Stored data
+ + + + +

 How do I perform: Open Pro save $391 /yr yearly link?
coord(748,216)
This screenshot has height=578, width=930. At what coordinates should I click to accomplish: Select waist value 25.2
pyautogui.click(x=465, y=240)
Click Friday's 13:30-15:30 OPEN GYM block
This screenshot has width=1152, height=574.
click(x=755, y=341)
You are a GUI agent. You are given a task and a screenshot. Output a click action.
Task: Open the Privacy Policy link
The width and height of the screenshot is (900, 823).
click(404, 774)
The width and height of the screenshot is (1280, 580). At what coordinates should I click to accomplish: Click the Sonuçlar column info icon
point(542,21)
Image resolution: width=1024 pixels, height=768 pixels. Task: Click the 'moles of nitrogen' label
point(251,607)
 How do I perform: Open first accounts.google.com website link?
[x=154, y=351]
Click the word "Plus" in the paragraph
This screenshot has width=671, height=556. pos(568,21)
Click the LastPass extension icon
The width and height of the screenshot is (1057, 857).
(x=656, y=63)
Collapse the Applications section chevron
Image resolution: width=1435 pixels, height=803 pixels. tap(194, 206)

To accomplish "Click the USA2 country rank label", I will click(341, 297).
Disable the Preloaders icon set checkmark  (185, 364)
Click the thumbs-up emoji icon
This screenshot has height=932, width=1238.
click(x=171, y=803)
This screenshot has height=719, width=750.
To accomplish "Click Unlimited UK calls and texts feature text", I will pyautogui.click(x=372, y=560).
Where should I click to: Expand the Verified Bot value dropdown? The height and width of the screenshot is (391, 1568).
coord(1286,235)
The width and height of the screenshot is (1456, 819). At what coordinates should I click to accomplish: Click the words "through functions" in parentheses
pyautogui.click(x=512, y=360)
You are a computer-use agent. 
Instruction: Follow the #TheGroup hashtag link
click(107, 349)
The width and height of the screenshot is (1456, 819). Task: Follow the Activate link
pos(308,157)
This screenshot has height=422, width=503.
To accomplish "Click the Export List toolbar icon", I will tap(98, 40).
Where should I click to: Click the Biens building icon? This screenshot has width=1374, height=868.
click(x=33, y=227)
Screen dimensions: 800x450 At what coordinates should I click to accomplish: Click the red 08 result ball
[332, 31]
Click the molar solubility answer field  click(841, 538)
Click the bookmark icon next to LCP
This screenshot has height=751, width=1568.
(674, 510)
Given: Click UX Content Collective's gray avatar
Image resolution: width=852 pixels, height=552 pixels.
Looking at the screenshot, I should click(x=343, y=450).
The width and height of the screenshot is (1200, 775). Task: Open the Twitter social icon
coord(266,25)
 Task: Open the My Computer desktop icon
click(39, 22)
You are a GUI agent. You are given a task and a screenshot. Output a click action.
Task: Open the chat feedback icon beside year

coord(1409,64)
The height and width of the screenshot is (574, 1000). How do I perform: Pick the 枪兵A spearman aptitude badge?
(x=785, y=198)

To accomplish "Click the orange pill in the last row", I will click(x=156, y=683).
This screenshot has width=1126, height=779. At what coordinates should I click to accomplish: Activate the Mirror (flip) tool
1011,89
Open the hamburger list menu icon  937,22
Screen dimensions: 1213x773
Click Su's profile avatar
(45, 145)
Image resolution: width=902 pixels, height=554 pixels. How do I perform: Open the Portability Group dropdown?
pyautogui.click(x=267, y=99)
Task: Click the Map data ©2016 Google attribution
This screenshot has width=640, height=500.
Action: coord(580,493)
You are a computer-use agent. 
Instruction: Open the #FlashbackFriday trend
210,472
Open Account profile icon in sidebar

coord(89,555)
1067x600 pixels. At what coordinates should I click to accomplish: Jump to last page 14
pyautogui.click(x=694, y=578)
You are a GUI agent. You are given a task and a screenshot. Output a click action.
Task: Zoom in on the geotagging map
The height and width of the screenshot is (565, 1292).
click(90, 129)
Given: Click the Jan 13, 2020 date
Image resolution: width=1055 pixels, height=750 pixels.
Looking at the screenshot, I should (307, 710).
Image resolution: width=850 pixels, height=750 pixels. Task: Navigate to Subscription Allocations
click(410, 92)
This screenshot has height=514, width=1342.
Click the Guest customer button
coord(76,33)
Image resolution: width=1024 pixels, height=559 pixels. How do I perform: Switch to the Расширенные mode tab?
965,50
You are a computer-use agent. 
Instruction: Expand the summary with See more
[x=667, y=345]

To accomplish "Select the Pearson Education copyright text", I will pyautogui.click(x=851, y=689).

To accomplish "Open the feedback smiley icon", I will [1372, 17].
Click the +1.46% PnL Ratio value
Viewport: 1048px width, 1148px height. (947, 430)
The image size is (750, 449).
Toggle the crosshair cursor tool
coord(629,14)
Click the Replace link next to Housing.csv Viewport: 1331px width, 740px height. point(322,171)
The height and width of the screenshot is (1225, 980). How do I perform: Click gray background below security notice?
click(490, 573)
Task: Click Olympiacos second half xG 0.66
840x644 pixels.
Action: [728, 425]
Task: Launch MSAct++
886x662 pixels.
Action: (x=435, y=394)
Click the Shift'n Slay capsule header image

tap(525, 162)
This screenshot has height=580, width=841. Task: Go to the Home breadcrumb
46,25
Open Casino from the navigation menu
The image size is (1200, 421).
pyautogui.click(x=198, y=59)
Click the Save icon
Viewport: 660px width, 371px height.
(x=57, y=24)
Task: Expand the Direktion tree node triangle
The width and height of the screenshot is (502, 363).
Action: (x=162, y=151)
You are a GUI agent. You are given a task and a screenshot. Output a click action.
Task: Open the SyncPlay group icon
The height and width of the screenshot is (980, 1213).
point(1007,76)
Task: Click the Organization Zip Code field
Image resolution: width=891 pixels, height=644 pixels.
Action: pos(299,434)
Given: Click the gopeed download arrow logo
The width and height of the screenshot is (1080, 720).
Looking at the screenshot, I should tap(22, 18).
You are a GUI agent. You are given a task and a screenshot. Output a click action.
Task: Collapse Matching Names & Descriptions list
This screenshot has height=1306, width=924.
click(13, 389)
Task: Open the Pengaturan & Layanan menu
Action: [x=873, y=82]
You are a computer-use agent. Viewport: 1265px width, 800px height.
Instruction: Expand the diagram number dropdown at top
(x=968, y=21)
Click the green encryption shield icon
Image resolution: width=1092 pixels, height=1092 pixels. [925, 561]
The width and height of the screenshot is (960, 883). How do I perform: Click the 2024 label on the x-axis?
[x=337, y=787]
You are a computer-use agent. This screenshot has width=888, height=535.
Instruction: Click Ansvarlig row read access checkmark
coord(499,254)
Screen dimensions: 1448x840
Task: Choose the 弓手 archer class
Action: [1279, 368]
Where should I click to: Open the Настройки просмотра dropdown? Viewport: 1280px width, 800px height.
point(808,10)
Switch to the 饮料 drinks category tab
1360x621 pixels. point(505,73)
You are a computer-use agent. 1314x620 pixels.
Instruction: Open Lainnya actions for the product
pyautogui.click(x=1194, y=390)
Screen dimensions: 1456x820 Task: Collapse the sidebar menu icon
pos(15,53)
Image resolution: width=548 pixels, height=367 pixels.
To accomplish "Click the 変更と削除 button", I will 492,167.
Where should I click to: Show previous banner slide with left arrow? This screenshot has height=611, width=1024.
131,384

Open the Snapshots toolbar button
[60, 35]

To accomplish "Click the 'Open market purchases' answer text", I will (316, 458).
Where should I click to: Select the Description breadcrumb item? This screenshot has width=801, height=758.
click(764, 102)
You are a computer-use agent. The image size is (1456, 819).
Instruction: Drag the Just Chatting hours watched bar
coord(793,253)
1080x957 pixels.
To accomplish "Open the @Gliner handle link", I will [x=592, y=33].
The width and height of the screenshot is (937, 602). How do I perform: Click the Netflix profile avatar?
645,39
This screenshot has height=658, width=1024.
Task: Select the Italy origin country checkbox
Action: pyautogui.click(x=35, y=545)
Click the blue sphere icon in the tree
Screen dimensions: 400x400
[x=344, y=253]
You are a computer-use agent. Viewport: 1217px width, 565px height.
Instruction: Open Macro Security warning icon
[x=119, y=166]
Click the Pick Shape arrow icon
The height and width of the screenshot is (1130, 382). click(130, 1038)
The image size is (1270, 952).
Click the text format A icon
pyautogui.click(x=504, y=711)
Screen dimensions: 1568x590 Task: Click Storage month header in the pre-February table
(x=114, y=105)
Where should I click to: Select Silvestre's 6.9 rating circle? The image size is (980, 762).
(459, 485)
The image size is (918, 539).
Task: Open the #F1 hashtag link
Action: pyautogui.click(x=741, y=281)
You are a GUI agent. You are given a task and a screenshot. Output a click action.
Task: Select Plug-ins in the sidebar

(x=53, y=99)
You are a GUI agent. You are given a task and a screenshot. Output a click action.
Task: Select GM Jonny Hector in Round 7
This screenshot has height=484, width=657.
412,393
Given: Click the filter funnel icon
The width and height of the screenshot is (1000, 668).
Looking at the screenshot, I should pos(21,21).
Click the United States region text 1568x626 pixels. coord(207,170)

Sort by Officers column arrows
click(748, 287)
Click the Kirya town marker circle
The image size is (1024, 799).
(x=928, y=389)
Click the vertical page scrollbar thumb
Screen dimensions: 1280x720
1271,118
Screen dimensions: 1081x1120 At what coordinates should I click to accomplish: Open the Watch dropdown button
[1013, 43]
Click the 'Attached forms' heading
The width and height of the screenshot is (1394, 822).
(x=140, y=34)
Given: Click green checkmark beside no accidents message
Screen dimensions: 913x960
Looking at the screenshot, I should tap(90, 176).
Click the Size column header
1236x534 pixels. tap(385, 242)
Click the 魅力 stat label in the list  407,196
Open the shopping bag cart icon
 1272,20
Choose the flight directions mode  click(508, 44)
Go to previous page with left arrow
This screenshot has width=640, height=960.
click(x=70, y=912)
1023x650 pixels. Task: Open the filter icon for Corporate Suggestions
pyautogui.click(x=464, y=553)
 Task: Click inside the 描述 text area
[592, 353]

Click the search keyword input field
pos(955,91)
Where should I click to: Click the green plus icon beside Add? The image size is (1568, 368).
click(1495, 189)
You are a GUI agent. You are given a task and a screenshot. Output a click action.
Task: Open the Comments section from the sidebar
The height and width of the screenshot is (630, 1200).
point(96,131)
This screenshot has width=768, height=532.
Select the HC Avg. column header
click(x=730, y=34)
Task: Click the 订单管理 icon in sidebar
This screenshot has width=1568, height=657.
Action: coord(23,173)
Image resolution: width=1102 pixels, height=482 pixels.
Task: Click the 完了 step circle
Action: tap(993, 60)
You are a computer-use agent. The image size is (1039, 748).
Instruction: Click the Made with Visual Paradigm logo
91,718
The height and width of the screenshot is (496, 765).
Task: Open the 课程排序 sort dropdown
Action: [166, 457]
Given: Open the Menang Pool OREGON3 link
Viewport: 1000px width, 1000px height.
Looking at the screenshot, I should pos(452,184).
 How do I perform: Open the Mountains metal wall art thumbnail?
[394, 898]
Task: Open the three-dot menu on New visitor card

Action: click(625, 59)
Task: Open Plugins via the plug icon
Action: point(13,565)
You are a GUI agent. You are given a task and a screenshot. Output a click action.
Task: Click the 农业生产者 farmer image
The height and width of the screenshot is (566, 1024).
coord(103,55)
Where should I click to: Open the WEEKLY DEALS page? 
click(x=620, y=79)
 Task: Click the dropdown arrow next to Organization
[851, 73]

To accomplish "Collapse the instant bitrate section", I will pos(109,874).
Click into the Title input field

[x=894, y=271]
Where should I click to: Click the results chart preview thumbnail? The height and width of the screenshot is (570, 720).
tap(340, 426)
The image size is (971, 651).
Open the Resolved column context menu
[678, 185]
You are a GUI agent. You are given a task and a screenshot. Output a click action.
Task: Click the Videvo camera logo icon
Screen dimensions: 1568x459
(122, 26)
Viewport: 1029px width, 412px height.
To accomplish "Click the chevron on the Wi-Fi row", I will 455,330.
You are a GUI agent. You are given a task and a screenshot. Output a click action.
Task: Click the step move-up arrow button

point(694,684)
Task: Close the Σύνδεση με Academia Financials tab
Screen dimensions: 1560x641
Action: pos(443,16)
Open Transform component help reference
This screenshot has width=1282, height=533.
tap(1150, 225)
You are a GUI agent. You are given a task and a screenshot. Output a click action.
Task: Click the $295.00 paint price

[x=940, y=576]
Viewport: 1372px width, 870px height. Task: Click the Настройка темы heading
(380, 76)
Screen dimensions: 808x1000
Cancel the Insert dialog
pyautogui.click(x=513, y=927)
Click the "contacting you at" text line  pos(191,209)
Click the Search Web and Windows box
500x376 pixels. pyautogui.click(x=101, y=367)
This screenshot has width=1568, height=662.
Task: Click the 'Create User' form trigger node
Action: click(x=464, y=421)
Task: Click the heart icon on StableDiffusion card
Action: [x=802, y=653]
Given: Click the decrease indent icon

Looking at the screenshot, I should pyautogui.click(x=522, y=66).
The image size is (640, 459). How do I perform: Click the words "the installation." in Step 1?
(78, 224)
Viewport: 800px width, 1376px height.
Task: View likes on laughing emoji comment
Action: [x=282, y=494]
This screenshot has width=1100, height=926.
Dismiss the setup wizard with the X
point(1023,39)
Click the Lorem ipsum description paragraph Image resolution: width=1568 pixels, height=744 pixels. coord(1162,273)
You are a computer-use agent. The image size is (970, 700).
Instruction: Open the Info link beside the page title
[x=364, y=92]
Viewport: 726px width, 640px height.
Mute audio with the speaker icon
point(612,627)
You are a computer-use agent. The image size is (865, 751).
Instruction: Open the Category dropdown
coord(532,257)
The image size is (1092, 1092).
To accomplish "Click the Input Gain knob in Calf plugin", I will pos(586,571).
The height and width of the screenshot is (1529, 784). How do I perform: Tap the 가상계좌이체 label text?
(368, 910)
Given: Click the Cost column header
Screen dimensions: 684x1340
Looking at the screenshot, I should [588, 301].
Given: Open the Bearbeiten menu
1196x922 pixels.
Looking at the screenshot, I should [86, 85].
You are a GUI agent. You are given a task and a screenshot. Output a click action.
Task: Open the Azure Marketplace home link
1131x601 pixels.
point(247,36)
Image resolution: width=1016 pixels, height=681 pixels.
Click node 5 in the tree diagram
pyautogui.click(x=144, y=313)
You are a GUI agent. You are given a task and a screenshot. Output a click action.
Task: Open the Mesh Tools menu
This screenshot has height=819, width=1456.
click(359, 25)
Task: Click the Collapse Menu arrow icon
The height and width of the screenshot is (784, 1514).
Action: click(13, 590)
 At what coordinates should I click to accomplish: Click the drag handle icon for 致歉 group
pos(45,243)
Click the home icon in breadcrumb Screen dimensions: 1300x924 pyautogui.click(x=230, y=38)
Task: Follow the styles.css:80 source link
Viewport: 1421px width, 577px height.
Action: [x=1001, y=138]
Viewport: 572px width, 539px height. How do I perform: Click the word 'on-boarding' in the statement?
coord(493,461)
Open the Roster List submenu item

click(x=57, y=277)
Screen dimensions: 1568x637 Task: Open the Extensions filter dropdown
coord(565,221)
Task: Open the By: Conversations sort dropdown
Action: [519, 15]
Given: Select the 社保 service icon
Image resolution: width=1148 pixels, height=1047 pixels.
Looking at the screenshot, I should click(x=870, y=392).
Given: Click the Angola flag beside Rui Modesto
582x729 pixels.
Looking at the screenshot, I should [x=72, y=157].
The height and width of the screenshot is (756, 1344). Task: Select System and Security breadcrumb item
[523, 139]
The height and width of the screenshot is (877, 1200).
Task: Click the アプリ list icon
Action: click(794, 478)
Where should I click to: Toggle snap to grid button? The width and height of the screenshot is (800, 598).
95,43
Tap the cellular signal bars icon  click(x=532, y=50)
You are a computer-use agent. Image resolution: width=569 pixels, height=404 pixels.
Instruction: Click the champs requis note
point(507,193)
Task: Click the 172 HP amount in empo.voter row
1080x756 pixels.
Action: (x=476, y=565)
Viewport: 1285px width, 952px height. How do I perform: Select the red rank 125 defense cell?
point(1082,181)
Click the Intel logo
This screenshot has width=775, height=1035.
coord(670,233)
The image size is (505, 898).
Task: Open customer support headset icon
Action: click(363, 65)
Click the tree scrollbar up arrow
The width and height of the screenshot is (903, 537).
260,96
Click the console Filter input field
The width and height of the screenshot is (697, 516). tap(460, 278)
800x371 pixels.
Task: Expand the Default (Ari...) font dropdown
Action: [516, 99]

+ + + + +

=== THE PROBLEM ===
Your task is to list each line of the records with the word "will".

=== SOLUTION TO THE PROBLEM ===
To accomplish "Click the USA2 country rank label", I will click(341, 297).
To accomplish "Click Unlimited UK calls and texts feature text", I will pyautogui.click(x=372, y=560).
To accomplish "Click the Export List toolbar icon", I will tap(98, 40).
To accomplish "Click the orange pill in the last row", I will click(x=156, y=683).
To accomplish "Select the Pearson Education copyright text", I will pyautogui.click(x=851, y=689).
To accomplish "Open the feedback smiley icon", I will [1372, 17].
To accomplish "Click the 変更と削除 button", I will 492,167.
To accomplish "Click the 'Open market purchases' answer text", I will (316, 458).
To accomplish "Open the @Gliner handle link", I will [x=592, y=33].
To accomplish "Collapse the instant bitrate section", I will pos(109,874).
To accomplish "Click the chevron on the Wi-Fi row", I will 455,330.
To accomplish "Click the Input Gain knob in Calf plugin", I will pos(586,571).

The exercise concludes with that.